Ask: Why were the innodb_thread_concurrency and max_execution_time values not followed, even after being configured? Also, how does one allow the query killer in such scenarios?
PFA
Once we set the innodb_thread_concurrency to any fixed value, it doesn’t mean mysqld will keep the threads_running always under the value assigned to innodb_thread_concurrency. Once it is set to any fixed value, there are other parameters that also play a role in processing the threads like innodb_concurrency_tickets & innodb_thread_sleep_delay. you can get more info from the reference manual. https://dev.mysql.com/doc/refman/8.0/en/innodb-performance-thread_concurrency.html
About MAX_EXECUTION_TIME , this hint with SELECT is applicable for below only. Did you test your SELECTs earlier with MAX_EXECUTION_TIME hint? Check if the below are applicable to your case.
For statements with multiple SELECT keywords, such as unions or statements with subqueries, MAX_EXECUTION_TIME applies to the entire statement and must appear after the first SELECT.
It applies to read-only SELECT statements. Statements that are not read only are those that invoke a stored function that modifies data as a side effect.
It does not apply to SELECT statements in stored programs and is ignored.
Here you should focus on the time frame once the threads running were spiked and check which queries were responsible for this spike & CPU utilization and try to optimize those queries or solve root causes. Here you could also use the pt-kill tool in case you want to kill specific threads based on user, DB, state, command, execution time, etc…
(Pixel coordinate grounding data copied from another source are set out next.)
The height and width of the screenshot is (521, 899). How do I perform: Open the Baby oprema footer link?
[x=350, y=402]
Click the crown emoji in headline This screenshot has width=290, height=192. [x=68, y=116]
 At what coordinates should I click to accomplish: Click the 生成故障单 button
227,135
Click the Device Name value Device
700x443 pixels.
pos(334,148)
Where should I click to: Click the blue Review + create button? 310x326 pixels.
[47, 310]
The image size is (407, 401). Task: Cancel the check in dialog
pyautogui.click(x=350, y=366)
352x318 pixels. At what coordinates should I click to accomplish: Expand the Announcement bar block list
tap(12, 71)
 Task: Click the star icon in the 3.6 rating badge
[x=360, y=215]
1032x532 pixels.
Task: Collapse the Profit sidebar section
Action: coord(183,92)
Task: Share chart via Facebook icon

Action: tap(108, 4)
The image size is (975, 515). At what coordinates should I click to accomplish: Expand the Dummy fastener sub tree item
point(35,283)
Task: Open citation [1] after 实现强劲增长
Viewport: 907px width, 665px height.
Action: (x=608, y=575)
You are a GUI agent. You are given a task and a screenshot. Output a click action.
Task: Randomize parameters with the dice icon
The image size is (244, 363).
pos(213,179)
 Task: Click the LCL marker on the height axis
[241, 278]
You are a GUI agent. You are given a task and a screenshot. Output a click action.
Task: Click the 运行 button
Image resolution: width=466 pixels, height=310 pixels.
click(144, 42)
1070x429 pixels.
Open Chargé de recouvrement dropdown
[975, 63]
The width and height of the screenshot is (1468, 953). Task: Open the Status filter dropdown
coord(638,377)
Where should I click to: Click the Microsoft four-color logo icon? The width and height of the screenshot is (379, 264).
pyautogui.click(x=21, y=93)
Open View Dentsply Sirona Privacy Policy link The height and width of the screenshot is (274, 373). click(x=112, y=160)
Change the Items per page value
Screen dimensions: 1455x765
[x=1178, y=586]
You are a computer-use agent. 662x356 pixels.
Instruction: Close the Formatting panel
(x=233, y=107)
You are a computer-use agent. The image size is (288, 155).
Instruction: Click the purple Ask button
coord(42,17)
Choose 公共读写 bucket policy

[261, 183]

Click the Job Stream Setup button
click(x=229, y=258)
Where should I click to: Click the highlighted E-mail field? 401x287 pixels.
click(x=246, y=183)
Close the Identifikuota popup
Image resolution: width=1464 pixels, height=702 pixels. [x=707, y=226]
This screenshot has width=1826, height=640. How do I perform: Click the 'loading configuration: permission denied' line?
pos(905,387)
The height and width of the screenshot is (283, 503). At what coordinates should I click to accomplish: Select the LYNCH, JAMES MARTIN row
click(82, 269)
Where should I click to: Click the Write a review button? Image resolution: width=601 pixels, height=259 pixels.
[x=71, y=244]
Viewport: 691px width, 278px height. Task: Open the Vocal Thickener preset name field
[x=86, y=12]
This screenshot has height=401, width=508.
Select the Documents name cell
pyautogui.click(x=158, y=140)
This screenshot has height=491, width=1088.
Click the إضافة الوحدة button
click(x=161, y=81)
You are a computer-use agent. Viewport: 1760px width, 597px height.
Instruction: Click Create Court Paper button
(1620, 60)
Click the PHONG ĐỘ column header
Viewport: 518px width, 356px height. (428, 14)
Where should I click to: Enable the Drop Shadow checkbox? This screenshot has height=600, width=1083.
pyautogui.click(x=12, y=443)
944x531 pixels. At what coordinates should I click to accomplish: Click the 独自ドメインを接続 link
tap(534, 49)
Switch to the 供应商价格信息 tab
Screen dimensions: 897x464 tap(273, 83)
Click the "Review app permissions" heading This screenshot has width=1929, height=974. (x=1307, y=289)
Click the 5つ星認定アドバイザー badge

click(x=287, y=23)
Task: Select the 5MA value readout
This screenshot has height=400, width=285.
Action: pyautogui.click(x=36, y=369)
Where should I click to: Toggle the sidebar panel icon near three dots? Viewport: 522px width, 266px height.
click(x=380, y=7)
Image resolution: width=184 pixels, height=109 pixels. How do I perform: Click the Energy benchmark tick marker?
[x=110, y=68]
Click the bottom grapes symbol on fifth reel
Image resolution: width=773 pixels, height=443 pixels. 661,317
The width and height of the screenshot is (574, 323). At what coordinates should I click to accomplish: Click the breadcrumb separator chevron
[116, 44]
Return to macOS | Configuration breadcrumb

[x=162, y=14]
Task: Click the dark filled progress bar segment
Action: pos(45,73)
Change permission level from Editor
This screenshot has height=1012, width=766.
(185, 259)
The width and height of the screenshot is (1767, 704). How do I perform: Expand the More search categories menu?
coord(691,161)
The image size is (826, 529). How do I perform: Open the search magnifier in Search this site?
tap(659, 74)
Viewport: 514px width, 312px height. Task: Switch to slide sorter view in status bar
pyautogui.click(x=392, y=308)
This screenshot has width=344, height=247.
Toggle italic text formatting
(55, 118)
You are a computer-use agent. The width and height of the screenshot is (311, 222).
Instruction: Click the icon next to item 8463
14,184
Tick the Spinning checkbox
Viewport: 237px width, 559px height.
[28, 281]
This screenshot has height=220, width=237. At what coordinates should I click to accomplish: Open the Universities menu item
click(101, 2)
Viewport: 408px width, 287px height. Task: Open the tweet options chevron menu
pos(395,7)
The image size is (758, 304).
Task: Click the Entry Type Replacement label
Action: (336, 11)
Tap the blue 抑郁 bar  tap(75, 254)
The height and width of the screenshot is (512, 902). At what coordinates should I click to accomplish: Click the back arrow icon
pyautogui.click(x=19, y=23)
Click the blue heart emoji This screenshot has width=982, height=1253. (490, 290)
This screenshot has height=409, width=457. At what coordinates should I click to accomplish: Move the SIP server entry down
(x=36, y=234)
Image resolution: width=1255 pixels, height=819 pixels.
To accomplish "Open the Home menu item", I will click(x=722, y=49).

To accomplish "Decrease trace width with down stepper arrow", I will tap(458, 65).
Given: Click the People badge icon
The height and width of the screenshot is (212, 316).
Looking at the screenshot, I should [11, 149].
Thanks, Abhinav, for the update. We have observed that the select queries are being terminated when they exceed the MAX_EXECUTION_TIME limit. However, this does not happen during the outage. We suspect that the database node becomes unresponsive during periods of high resource usage, causing it to deviate from its normal behaviour (such as terminating queries based on the MAX_EXECUTION_TIME setting).
In such situations, will pt-kill or any scheduled query killer cron be effective, unlike the MAX_EXECUTION_TIME setting?
Yes, the pt-kill command may help you in case you have such issues in times of outrage.
However, there are some cases when the pt-kill command may be unsuccessful, and the query may hang in Killed state.
I encourage you to check pt-kill — Percona Toolkit Documentation, and check on test env pt-kill so you can evaluate if pt-kill may help you in your particular case.